Multimodal nonopioid pain protocol yielded effective pain control after ACL reconstruction
For patients undergoing ACL reconstruction, a multimodal nonopioid pain protocol effectively lowered VAS pain scores with no differences in complications or satisfaction compared with traditional opioid analgesics.
In their level-1, randomized controlled trial, Vasilios Moutzouros, MD, and investigators at Henry Ford Health System in Detroit randomized 34 patients undergoing primary ACL reconstruction (ACLR) to receive a multimodal nonopioid analgesic protocol, which consisted of acetaminophen, ketorolac, diazepam, gabapentin and meloxicam. Additionally, researchers randomized a matched cohort of 28 patients – also undergoing ACLR – to receive a traditional opioid pain regimen, which consisted of hydrocodone-acetaminophen. Outcome measures included postoperative VAS pain scores for 10 days, patient-reported outcomes (PROs), complications and satisfaction.

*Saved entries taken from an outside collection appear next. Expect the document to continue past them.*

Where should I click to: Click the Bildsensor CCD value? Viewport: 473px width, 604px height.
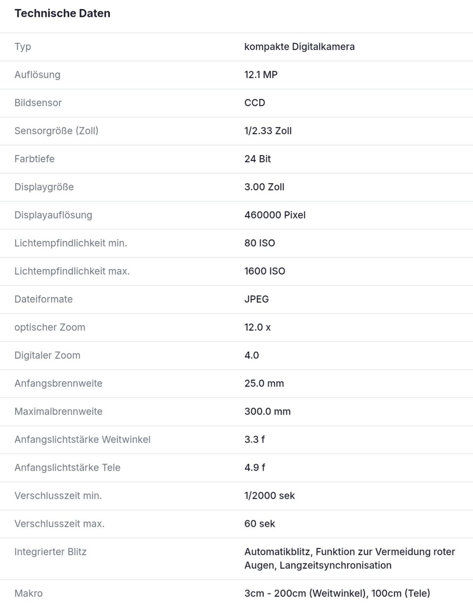tap(255, 103)
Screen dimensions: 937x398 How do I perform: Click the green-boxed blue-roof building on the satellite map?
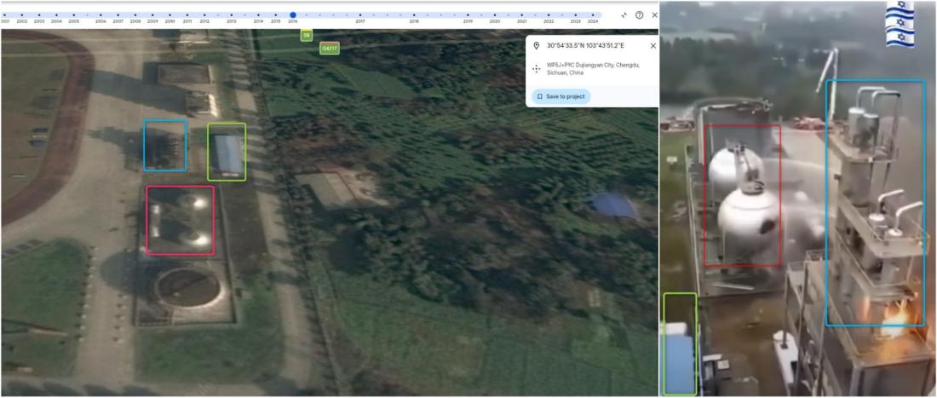click(227, 153)
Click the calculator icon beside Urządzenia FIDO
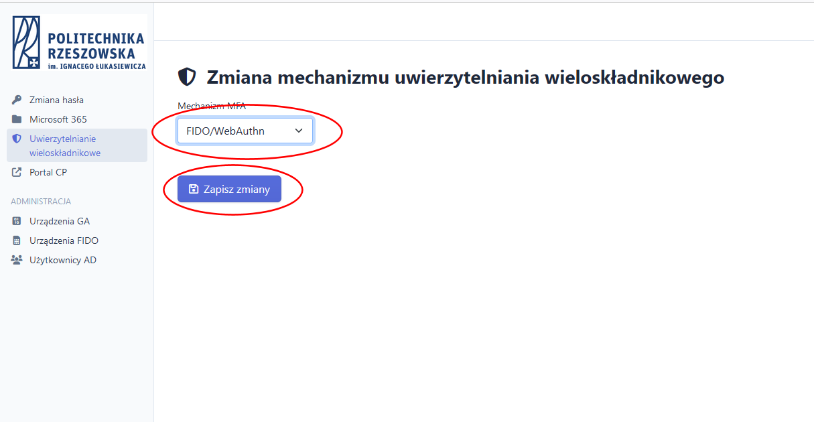 (x=17, y=240)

Overall, patients who received the multimodal nonopioid pain protocol had “significantly lower” VAS pain scores compared with patients who were assigned to the traditional opioid pain regimen both before (mean difference of 1.56) and after adjusting for confounders (mean difference of 1.71). However, “this difference was not observed over time between groups,” the researchers wrote in the study. No differences were found in overall pain control, PROs, complications or satisfaction, they added.
“Surgeons find themselves in the precarious position of wanting to minimize opioid use and optimize postoperative pain control and patient satisfaction,” the researchers wrote in the study. “Given the opioid epidemic, these results suggest that a multimodal nonopioid pain protocol may be a suitable alternative to opioid analgesia for pain management after ACLR.”